Consigne 1: Pourriez-vous modifier le texte sur Jacques Tati et Georges Pérec en redonnant tout le passage qui va de « Jacques Tati, quant » jusqu'à « déshumanisée et vulgaire. », avec « beau-frère » remplacé par « cousin » ?
Consigne 2: Pouvez-vous répéter tel quel, dans les enregistrements, tout ce qui va de la ligne contenant « Given: Select the SECTION B-B' label » jusqu'à la fin des enregistrements, ces deux bornes comprises, en laissant les images hors de votre réponse ?

Texte à lire:
════════════════
Jacques Tati, quant à lui, réalise Mon Oncle, où Monsieur Arpel, « nouveau riche » fier de sa maison futuriste bardée de gadgets technologiques à l'utilité improbable, veut éviter que son beau-frère, M. Hulot, personnage rêveur et bohème, n'influence son fils. Il réalise également Playtime, une charge grinçante contre la ville moderne, déshumanisée et vulgaire.

Playtime, film de Jacques Tati

Ainsi, en écho à la chanson de Vian, Georges Pérec décrit dans son roman Les choses, l'insatisfaction d'un jeune couple qui cherche à dépasser ses problèmes en se réfugiant dans une consommation effrénée. Il écrit ainsi : « De station en station, antiquaires, libraires, marchands de disques, cartes de restaurants, agences de voyage, chemisiers, tailleurs, fromagers, chausseurs, confiseurs, charcutiers de luxe, papetiers, leurs itinéraires composaient leur véritable univers : là reposaient leurs ambitions, leurs espoirs. Là était la vraie vie ».
════════════════
Données affichées:
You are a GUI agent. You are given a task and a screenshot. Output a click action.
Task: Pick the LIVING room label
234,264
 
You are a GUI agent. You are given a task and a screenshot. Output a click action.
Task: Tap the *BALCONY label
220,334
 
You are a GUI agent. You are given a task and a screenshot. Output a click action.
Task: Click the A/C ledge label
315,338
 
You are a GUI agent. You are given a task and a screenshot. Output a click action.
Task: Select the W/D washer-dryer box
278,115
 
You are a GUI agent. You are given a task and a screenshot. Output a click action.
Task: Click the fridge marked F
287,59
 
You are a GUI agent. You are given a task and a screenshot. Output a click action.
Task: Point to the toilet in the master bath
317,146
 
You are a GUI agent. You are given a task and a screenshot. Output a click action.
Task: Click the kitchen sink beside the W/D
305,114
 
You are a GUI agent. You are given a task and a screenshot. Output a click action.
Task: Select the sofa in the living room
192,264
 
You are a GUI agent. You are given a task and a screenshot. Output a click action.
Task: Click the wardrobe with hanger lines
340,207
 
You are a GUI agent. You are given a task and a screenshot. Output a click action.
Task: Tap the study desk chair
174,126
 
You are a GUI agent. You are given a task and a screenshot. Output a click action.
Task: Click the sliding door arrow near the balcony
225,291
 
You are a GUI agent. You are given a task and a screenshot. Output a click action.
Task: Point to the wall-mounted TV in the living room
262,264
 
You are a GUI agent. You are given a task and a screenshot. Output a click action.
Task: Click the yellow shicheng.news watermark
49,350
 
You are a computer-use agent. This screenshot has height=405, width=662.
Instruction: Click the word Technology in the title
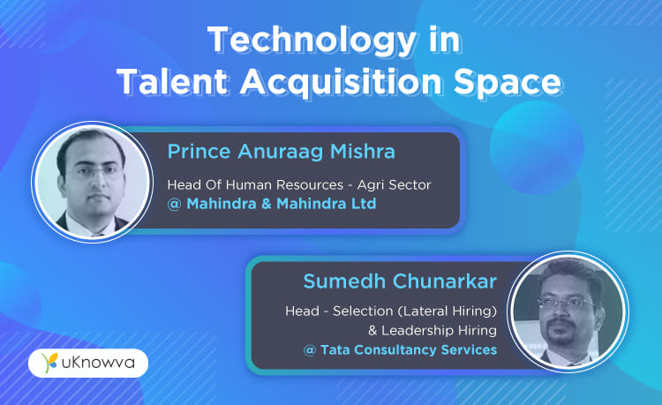312,40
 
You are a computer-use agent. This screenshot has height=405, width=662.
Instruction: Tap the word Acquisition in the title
341,81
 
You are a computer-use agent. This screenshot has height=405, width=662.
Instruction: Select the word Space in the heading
508,82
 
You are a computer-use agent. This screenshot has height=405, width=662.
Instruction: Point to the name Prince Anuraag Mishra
282,152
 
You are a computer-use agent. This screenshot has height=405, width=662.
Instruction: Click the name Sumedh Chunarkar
400,281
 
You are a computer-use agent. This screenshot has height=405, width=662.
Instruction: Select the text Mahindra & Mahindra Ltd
282,204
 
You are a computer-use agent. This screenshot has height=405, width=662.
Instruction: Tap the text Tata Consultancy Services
409,349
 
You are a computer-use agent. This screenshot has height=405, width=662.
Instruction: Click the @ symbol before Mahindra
174,204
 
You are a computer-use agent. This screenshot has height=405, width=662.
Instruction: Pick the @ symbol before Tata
310,350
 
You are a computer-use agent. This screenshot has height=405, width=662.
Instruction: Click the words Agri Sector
394,184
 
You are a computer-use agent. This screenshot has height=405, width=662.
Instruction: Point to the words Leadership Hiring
439,330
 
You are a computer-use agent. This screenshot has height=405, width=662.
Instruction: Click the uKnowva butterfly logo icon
49,363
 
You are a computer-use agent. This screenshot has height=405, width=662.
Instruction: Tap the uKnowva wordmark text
98,363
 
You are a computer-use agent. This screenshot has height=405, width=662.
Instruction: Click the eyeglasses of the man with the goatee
565,303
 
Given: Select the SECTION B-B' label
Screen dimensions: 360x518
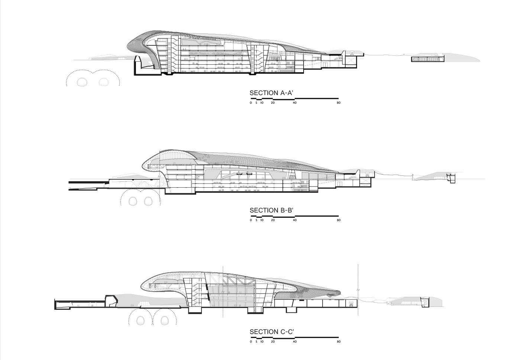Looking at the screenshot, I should click(x=272, y=210).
════════════════
Résultat attendu 1:
Jacques Tati, quant à lui, réalise Mon Oncle, où Monsieur Arpel, « nouveau riche » fier de sa maison futuriste bardée de gadgets technologiques à l'utilité improbable, veut éviter que son cousin, M. Hulot, personnage rêveur et bohème, n'influence son fils. Il réalise également Playtime, une charge grinçante contre la ville moderne, déshumanisée et vulgaire.

Résultat attendu 2:
Given: Select the SECTION B-B' label
Screen dimensions: 360x518
Looking at the screenshot, I should click(x=272, y=210).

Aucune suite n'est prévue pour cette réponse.